Well aware of the imperative to educate students in public policy, Rowan began to plan a graduate degree in the field in 2019 and began planning the formation of a policy center focused on New Jersey issues in 2021. Acknowledging the continued and urgent need to address policy with the benefit of interdisciplinary and evidence-based perspectives, Rowan’s Board of Trustees approved the degree program, and now the university is creating the center.
“Senator Sweeney’s interest in bringing light to important policy issues coincides perfectly with the Rowan’s interest to further develop applied research and career-centered programming,” said Nawal Ammar, dean of the College of Humanities & Social Sciences, the academic division in which the center will be housed.
Mark Magyar, who served as Sweeney’s Senate policy director, has been appointed as founding director of the Sweeney Center. He will teach an undergraduate course in state and local government in the fall and the graduate course in public finance next spring.
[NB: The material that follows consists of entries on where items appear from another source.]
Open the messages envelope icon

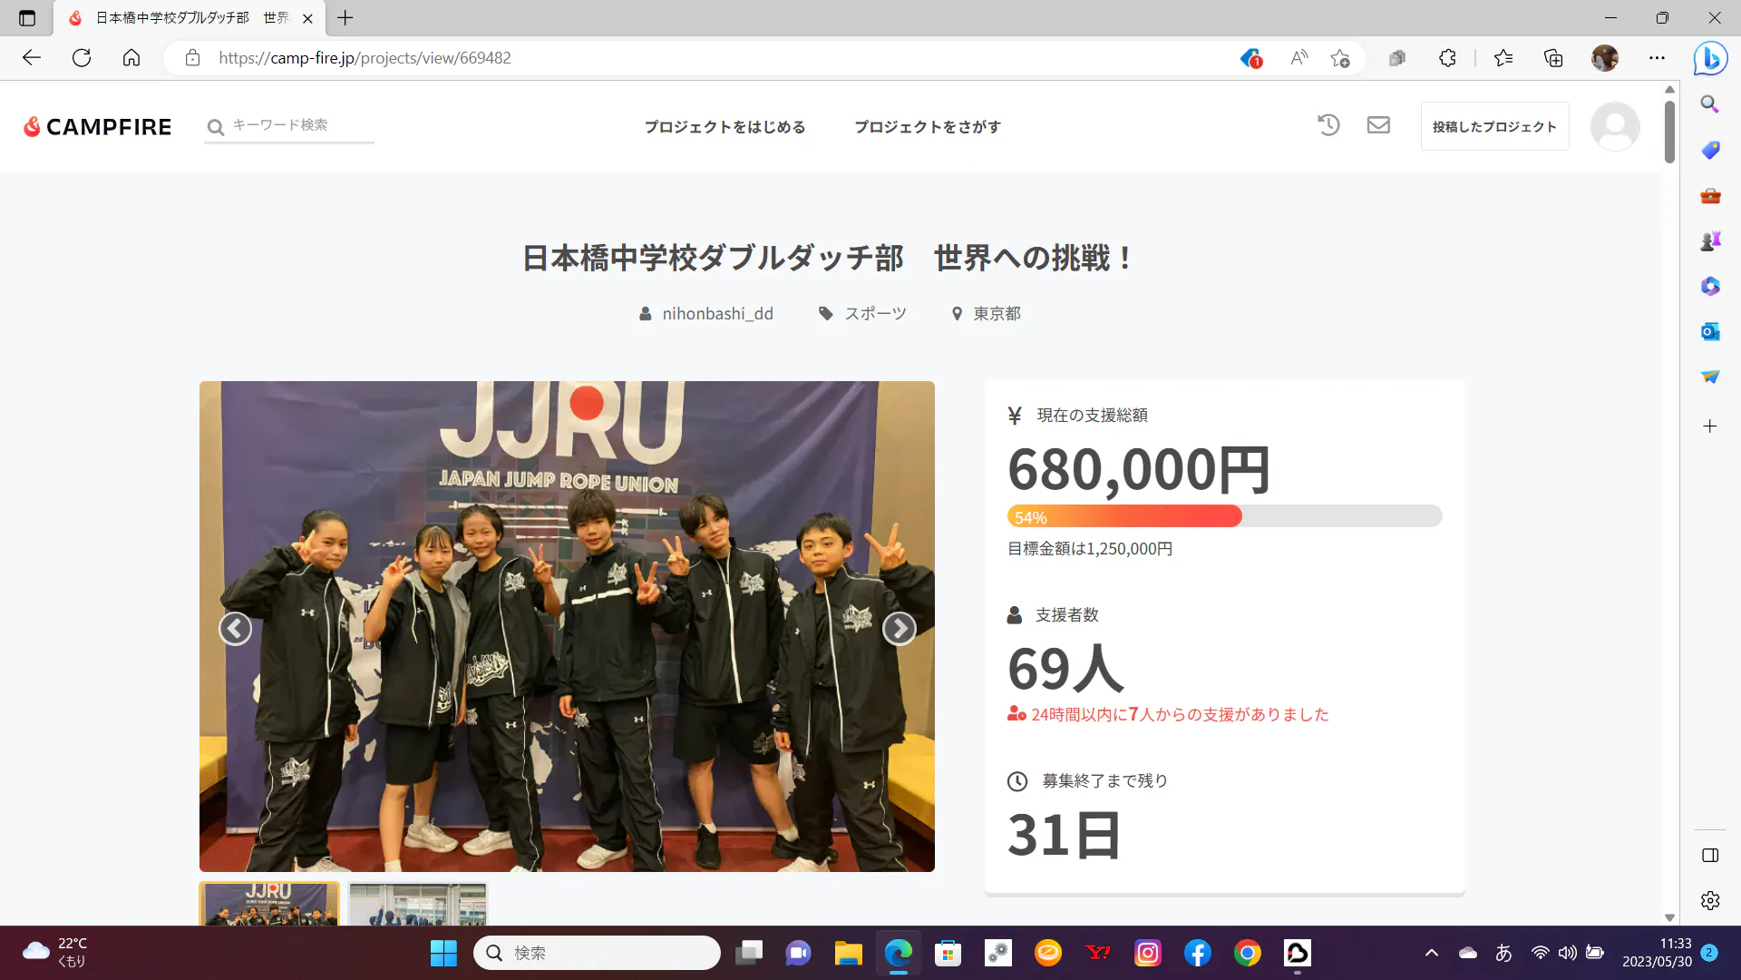pos(1378,125)
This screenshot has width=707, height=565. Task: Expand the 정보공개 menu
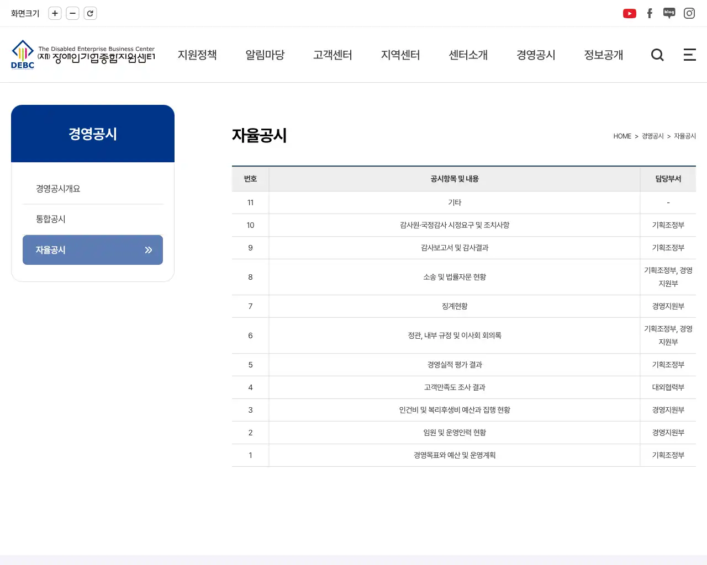click(x=603, y=55)
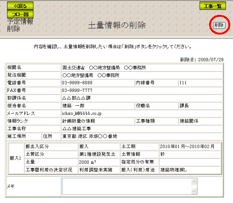This screenshot has width=233, height=203.
Task: Click the circled 削除 delete button
Action: click(x=219, y=25)
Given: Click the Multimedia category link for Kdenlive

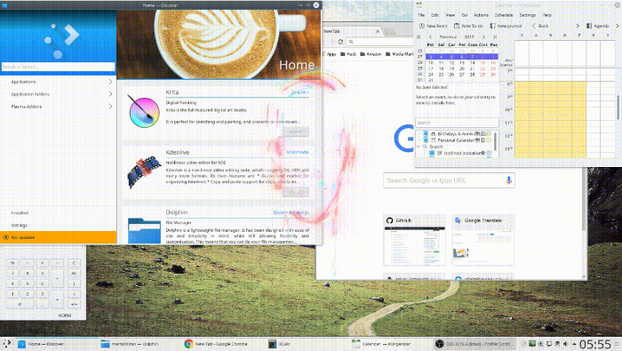Looking at the screenshot, I should click(298, 152).
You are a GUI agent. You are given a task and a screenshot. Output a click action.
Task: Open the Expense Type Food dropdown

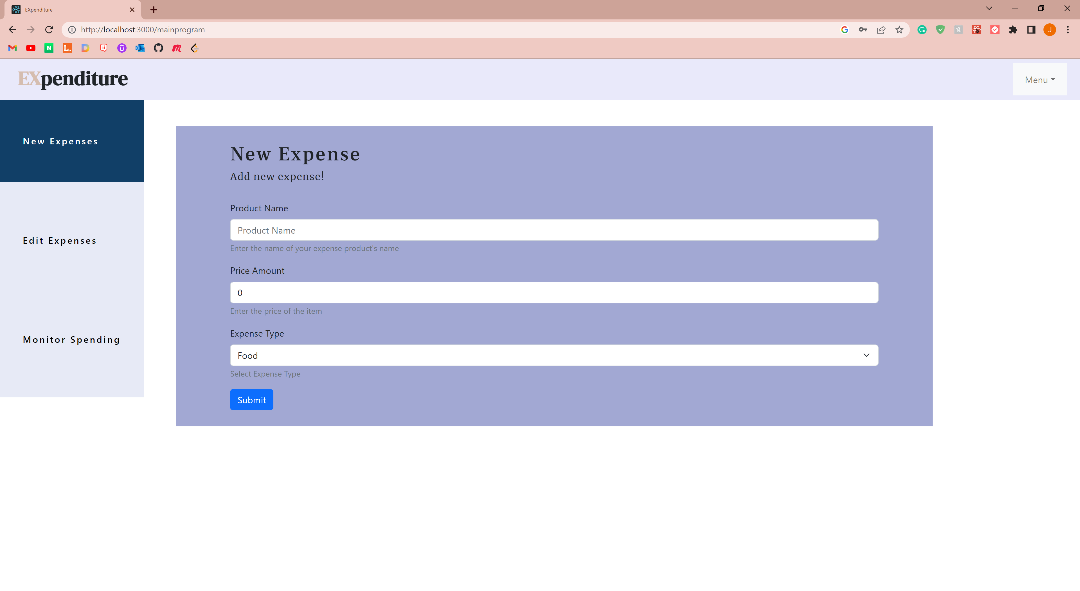pos(554,355)
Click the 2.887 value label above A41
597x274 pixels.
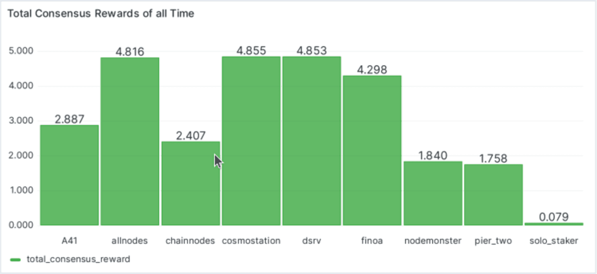click(x=69, y=119)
An award-winning Statehouse reporter who also served as a senior policy adviser to Governor Christine Todd Whitman, Magyar taught labor studies at Rutgers University for 12 years.
Anthony Lowman, Rowan University provost and senior vice president for Academic Affairs, said the addition of the Sweeney Center for Public Policy would strengthen Rowan’s Public Policy program as it prepares to launch a master’s degree in public policy in September.
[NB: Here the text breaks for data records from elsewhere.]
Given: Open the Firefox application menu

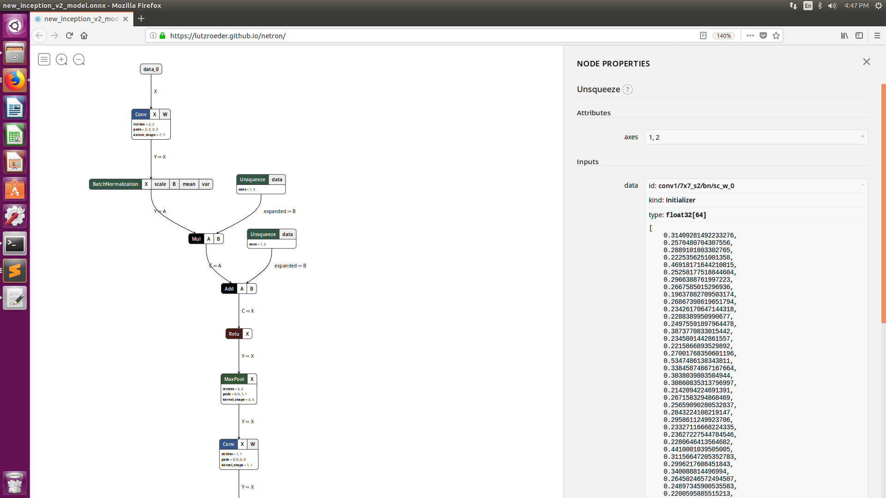Looking at the screenshot, I should tap(878, 36).
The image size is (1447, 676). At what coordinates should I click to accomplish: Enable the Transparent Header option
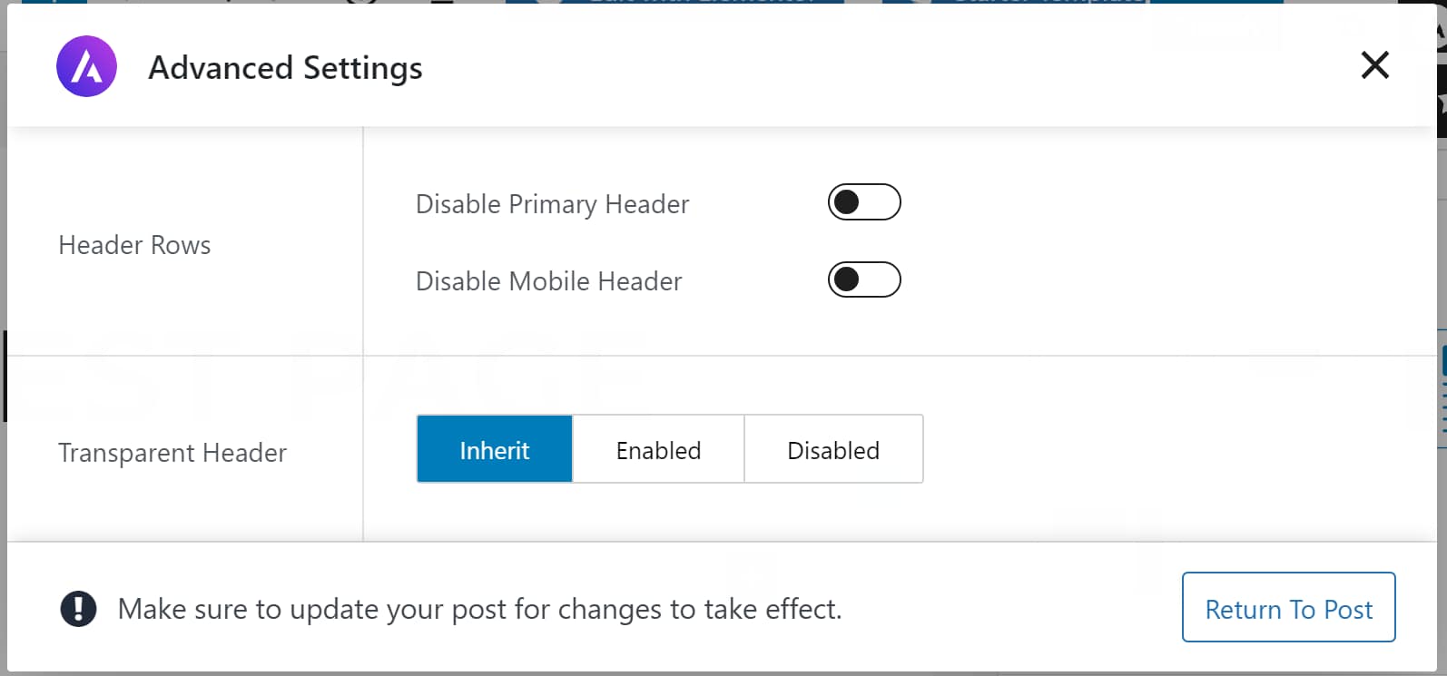pos(657,448)
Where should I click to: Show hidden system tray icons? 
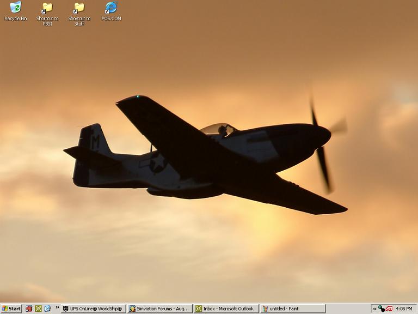(374, 309)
“Making the Sweeney Center an integral part of the College of Humanities & Social Sciences will provide strategic linkages for our faculty and afford valuable opportunities for our graduate and undergraduate students in all disciplines to work on interdisciplinary and cutting-edge public policy research projects with top public officials and thought leaders,” said Lowman.
The Sweeney Center will attract policy fellows who are among the leading experts in their fields to coordinate major policy research. “We plan to expand scholarship and research at the center through philanthropic efforts that support the center,” said Ammar.